Impact of fracking on drinking water studied
Analyzing an issue of major importance to large swaths of rural America, the Environmental Protection Agency today released the draft of a congressionally mandated study on the potential impacts of hydraulic fracturing activities on drinking water resources in the United States.
EPA said the assessment found that “while hydraulic fracturing activities in the U.S. are carried out in a way that have not led to widespread, systemic impacts on drinking water resources, there are potential vulnerabilities in the water life cycle that could impact drinking water.”
The assessment follows the water used for hydraulic fracturing, often called “fracking,” from water acquisition, chemical mixing at the well pad site, well injection of fracking fluids, the collection of wastewater (including flowback and produced water), and waste water treatment and disposal.

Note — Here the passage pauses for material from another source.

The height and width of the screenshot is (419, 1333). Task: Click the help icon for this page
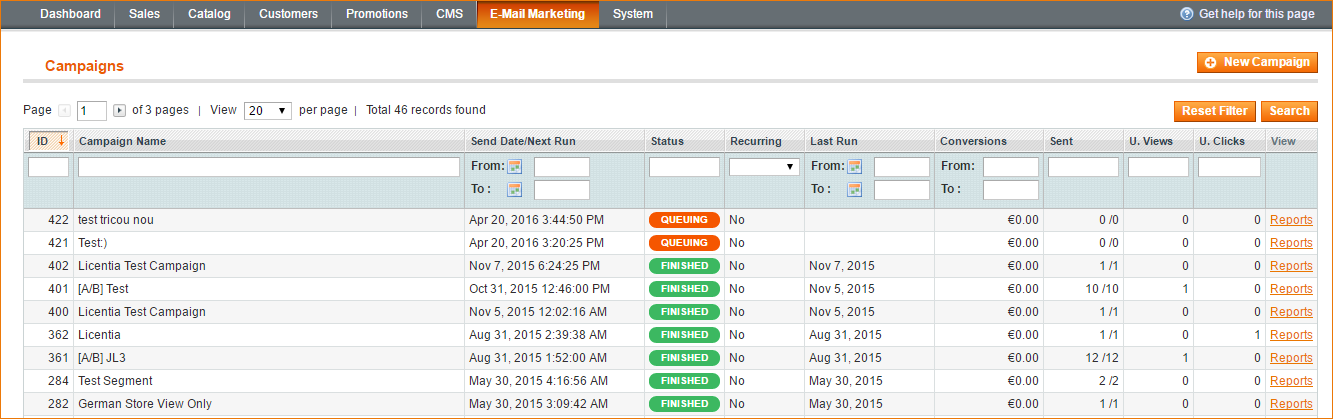[x=1187, y=14]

“EPA’s draft assessment will give state regulators, tribes and local communities and industry around the country a critical resource to identify how best to protect public health and their drinking water resources,” said Thomas Burke, EPA’s science adviser and deputy assistant administrator of EPA’s Office of Research and Development.

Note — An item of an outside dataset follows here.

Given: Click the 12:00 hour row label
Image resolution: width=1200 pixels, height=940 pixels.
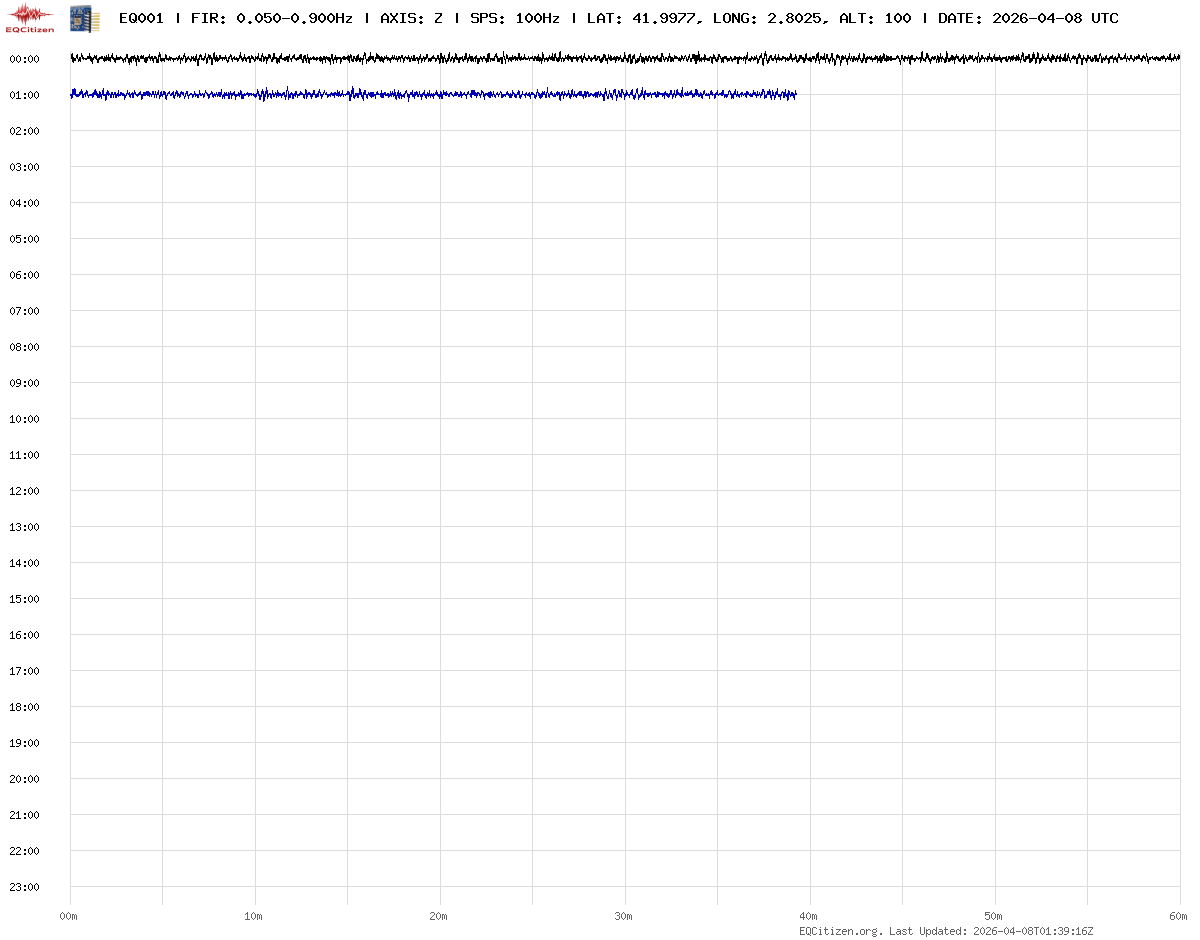Looking at the screenshot, I should pos(24,491).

“It is the most complete compilation of scientific data to date, including over 950 sources of information, published papers, numerous technical reports, information from stakeholders and peer-reviewed EPA scientific reports.”
On a call to reporters, Burke said the report would be of use to the states, which play a primary role in regulating most natural gas and oil development.

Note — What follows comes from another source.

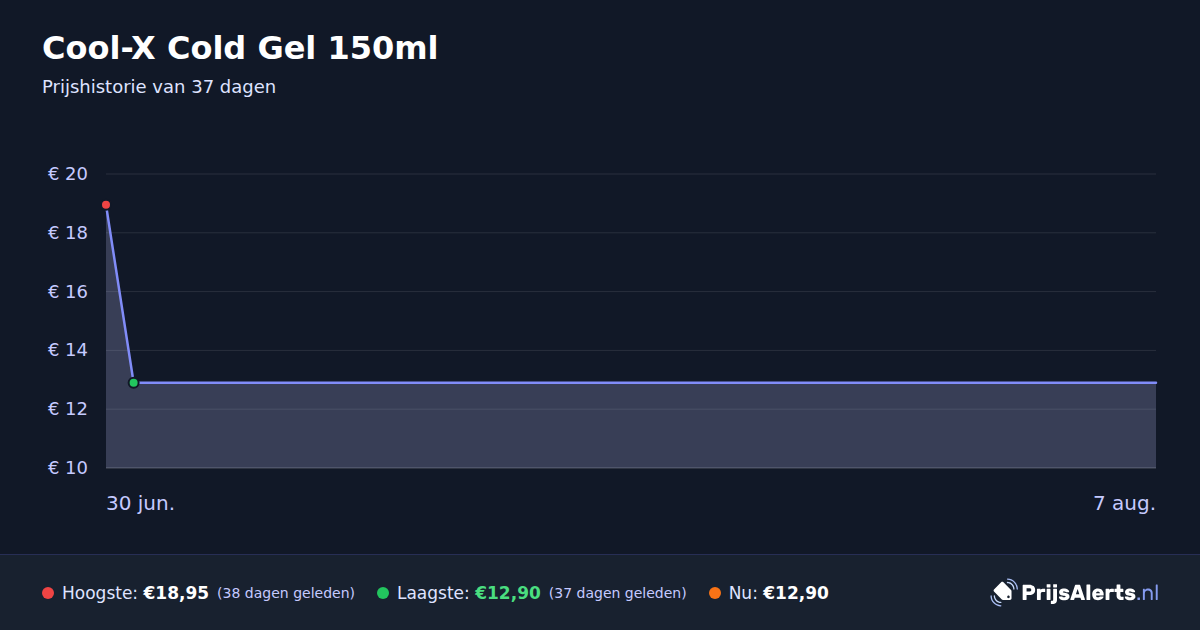Viewport: 1200px width, 630px height.
Task: Click the 7 aug. end date label
Action: [1124, 504]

EPA’s authority is limited by statutory or regulatory exemptions under the Clean Water Act, Safe Drinking Water Act, the Comprehensive Environmental Response, Compensation and Liability Act, and the Resource Conservation and Recovery Ac, EPA noted in a news release. Where EPA’s exemptions exist, states may have authority to regulate unconventional oil and gas extraction activities under their own state laws.
“EPA’s review of data sources available to the agency found specific instances where well integrity and waste water management related to hydraulic fracturing activities impacted drinking water resources, but they were small compared to the large number of hydraulically fractured wells across the country,” the agency said in a news release.
EPA said vulnerabilities to drinking water resources include:
▪ Water withdrawals in areas with low water availability;
▪ Hydraulic fracturing conducted directly into formations containing drinking water resources;
▪ Inadequately cased or cemented wells resulting in below ground migration of gases and liquids;
▪ Inadequately treated wastewater discharged into drinking water resources;
▪ Spills of hydraulic fluids and hydraulic fracturing wastewater, including flowback and produced water.
Nine peer-reviewed scientific reports were part of EPA’s overall study, and contributed to the findings outlined in the draft assessment and more than 20 peer-reviewed articles or reports that were published as part of the study.
The EPA study appeared to bolster industry arguments that fracking is safe, but Environment America said that the study “understates the drilling technique’s impact on drinking water” and that the draft “reflects pressure from Congress and the oil and gas industry to severely limit its scope.”
The study will be finalized after review by the Science Advisory Board and public review and comment. The Federal Register notice with information on the SAB review and how to comment on the draft assessment will be published on Friday, EPA said.